10 Times Your Salary

Another commonly used rule of thumb for retirement is to save 10 times your salary by the time you plan to retire. To calculate your target retirement amount, simply multiply your annual by 10. So if you make $100,000 a year, aim to save $1 million.

Depending on when you plan to retire, expected spending, and inflationary changes, saving 10 times your income may be enough. On the other hand, you might need to save 12 or even 15 times your income, especially if you'd like to retire before age 65.

You can use a retirement calculator to determine how much you may need to save based on the 15% rule, the 80% rule, or the “10 times your salary” rule.

Find the Target That Fits Your Goals

Everyone's needs and goals are different, and the savings rule you apply can depend largely on your vision for your retirement.

Miura suggested asking some specific questions that can help you decide which strategy may be right for you:

  • What do you want your retirement to look like?
  • What will your primary and secondary income sources be in retirement (i.e., 401(k) savings, IRAs, taxable accounts, pensions, Social Security)?
  • How much do you anticipate paying in taxes in retirement?
  • How much do you anticipate paying for medical care and where will the money for those expenses come from (Medicare, Medicaid, long-term care insurance)?

Those questions can help you shape your estimated retirement budget. "The key to deciding how much to save for retirement is deciding how much you want to spend during retirement," Miura said.

Frequently Asked Questions (FAQs)

What is the average retirement savings?

Checking the average retirement savings statistics can give you a baseline to measure your savings progress.
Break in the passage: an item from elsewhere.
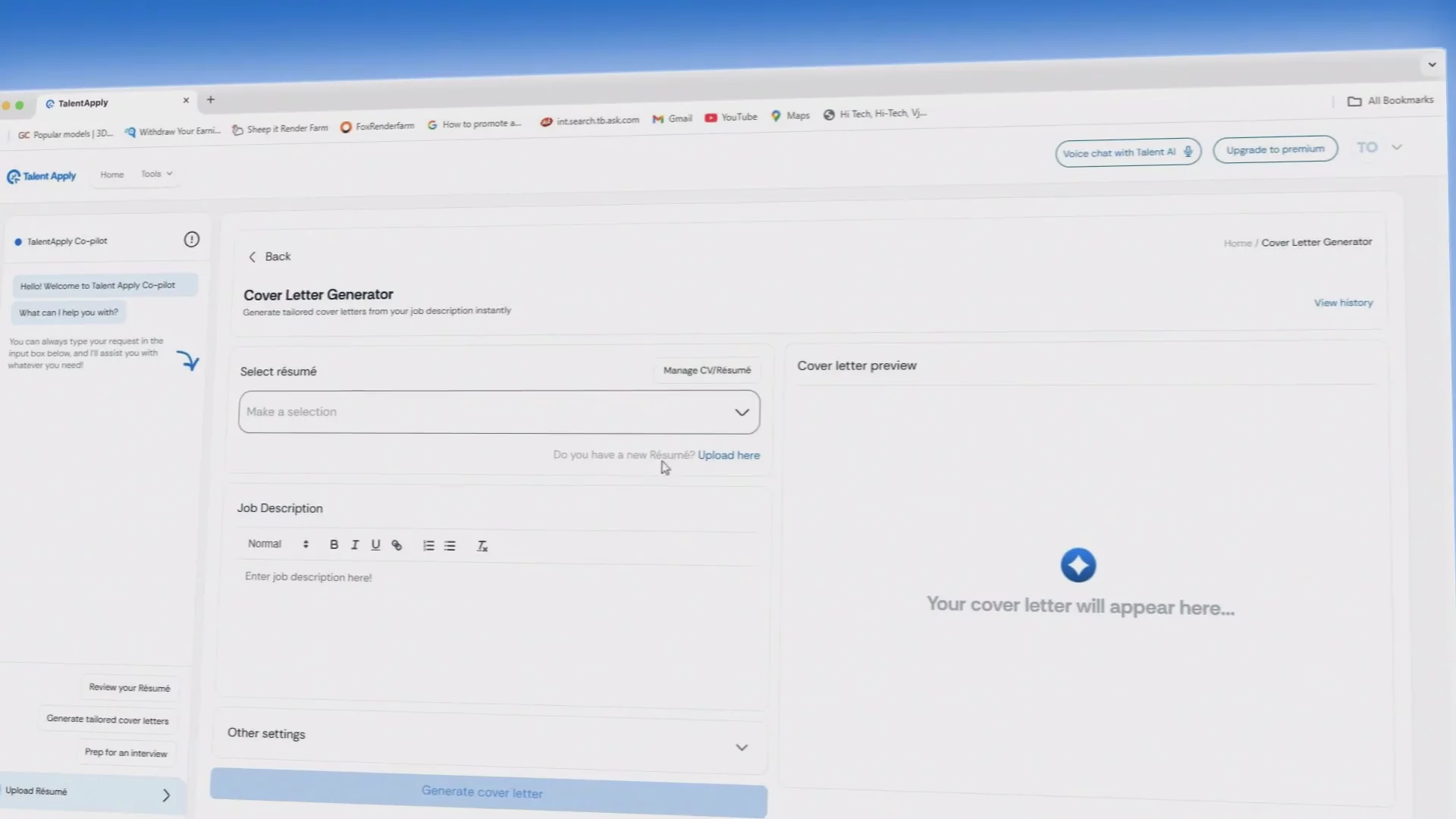Open the Make a selection résumé dropdown

pos(499,412)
The median household retirement savings was $93,000 as of late 2020, according to a Transamerica Institute survey. Full-time workers had a median of $104,000 saved for retirement versus $48,000 for part-time workers.

How can I catch up on my retirement savings?

If your retirement savings plan gets derailed, you can take a few steps to try to get back on track toward achieving your goal. First, you could increase your contributions. Even a 1% to 2% increase in your contribution rate annually could make a significant difference to your retirement savings, especially if you are investing. You can take advantage of catch-up contributions to save more money in your 401(k) or IRA once you reach age 50.

What happens if I have no retirement savings?

If you have no retirement savings at retirement, you will have to depend on other sources of income, such as Social Security. You may have to consider extending your working years. If you are still in your working years, you may want to prioritize finding opportunities to save, such as taking advantage of a tax-advantaged savings plan like a 401(k) or IRA.